Naquela manhã, fui trabalhar sem ver ninguém. Com aquele despertar agitado, acabei saindo bem tarde, então nem tomei café. A manhã inteira fiquei pensando na puta da Barbie com o pai dela e na minha noite com Lourdes. Teria dado qualquer coisa para as coisas serem ao contrário. Que minha filha fosse a mais puta das duas. De qualquer forma, as coisas que aquela loira fazia eram difíceis de igualar. Nunca na minha vida conheci uma gostosa mais safada que a loira. As duas eram igualmente sensuais, mas a delicadeza de Lourdes, aquela pele branca e aquela cara tão doce, fazia dela a mulher mais apetecível aos meus olhos.

Precisava esfriar minha mente. Naquele momento, eu disse: "Chega, Ale! Você tem que parar com essa loucura!" Decidi me afastar da Barbie e, principalmente, colocar limites na Lourdes. Embora ela não fosse nenhuma criança, estava sob meu teto e eu precisava botar ordem dentro de casa. Não podia ser que meu lar tranquilo tivesse se transformado nisso. A partir daquele momento, minha atitude mudou com as duas. Com muito esforço, consegui convencer a Bárbara a acabar com nossos encontros. Disse que não queria arriscar a imagem que meus filhos tinham de mim. Quanto à Lourdes, coloquei um pouco de distância, com o dobro de esforço, porque no caso dela não podia ser tão explícito.

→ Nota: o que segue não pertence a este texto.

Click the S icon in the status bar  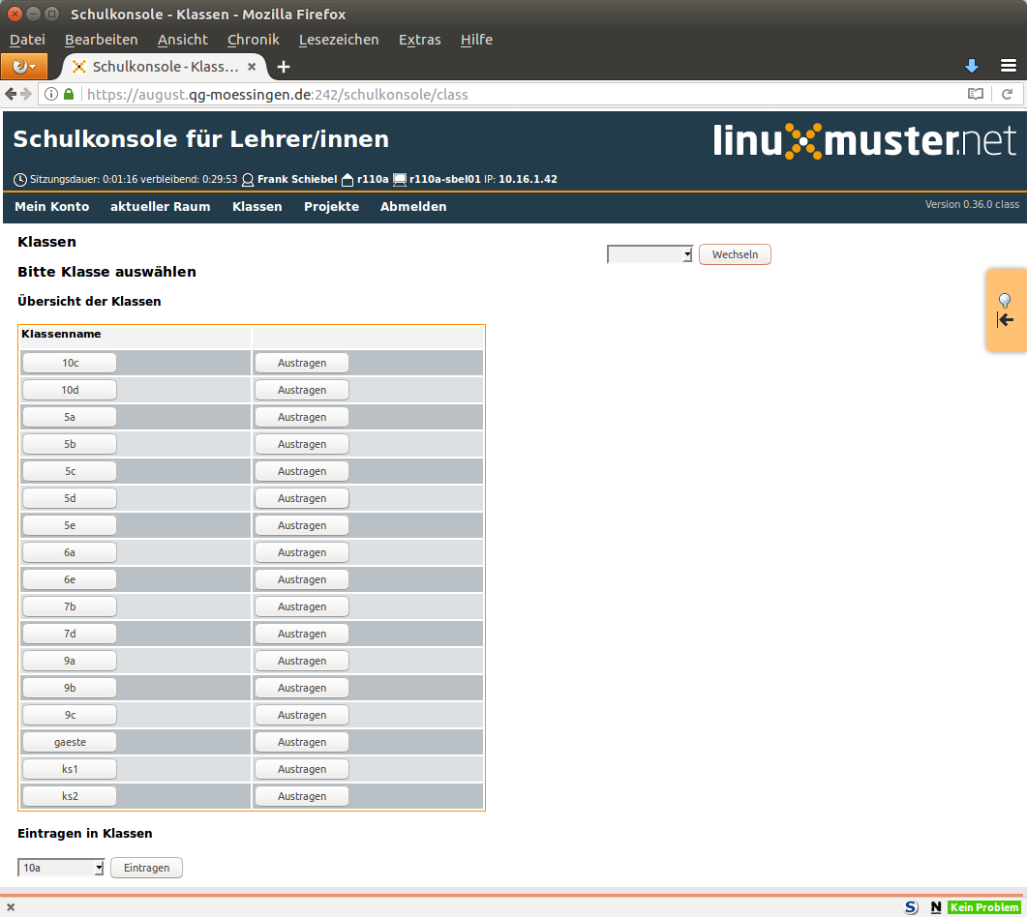pos(911,907)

Tudo foi com linguagem corporal, com atitudes um pouco mais frias e cortantes.

Eu sei que parece algo idiota, mas com essa ideia fixa consegui passar um mês inteiro sem sobressaltos. Tudo estava indo muito bem, as coisas pareciam ter voltado ao normal. Trabalho, família e amigos num equilíbrio relativo. Alguém pode chamar de chato, mas para mim era organizado e seguro. A imagem de Barbie fazendo sexo oral no pai dela foi tipo um alerta pra mim. Eu consegui me segurar por tanto tempo que chegou uma hora que eu até esqueci dessa ideia.

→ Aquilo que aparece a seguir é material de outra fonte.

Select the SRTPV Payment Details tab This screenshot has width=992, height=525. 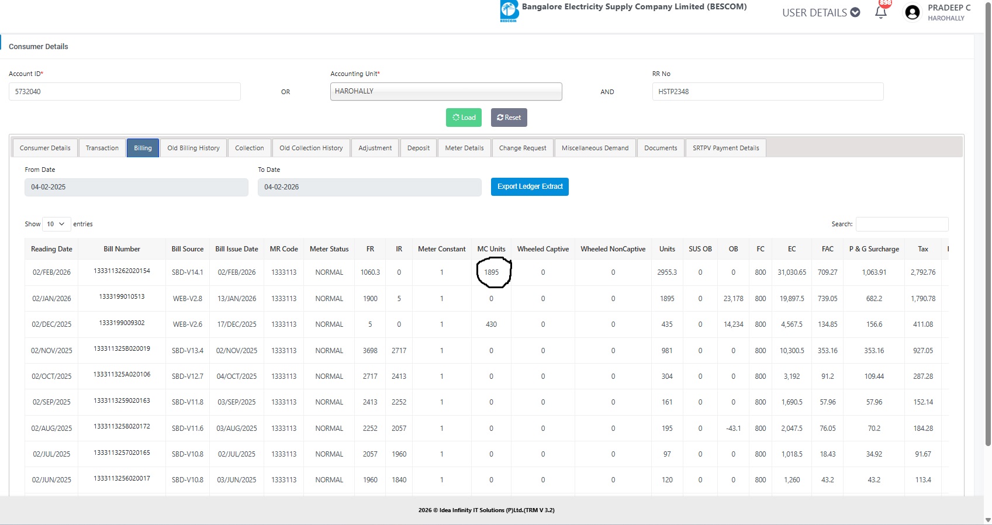(725, 148)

Uma noite, voltando pra casa depois de um dia super puxado de trabalho, encontro a casa vazia. Parece que nenhum dos meus filhos estava em casa. Tava exausto, não tinha parado desde de manhã. Não me sentia muito bem e, como vi que não tinha ninguém, fui direto pro banheiro sem avisar pra molhar um pouco o rosto. Joguei um pouco de água com as mãos e, quando olhei no espelho, levei um susto danado. No reflexo, vi a Lourdes deitada na banheira! Virei de repente e passei os olhos por ela toda, ela tinha uma perna pra fora da água e os peitos lindos dela também. Tava me olhando com um sorriso maravilhoso enquanto mordia os lábios. Aquela bomba molhada e pelada, totalmente natural, era um inferno!

Ela se levantou devagar, ou pelo menos pra mim foi bem devagar, e ver aquele corpo espetacular sendo acariciado pelas gotas que escorriam pela pele dela me deixou automaticamente excitado. Tudo que eu tinha conseguido superar naquele mês foi pro lixo. Ela tava saindo e não falava nada! Eu tava paralisado. Não ia conseguir me controlar com aquele monumento à mulher na minha frente, comecei a me sentir muito estranho. De repente, perdi o equilíbrio e caí no chão. Minha visão ficou turva e não lembro de mais nada.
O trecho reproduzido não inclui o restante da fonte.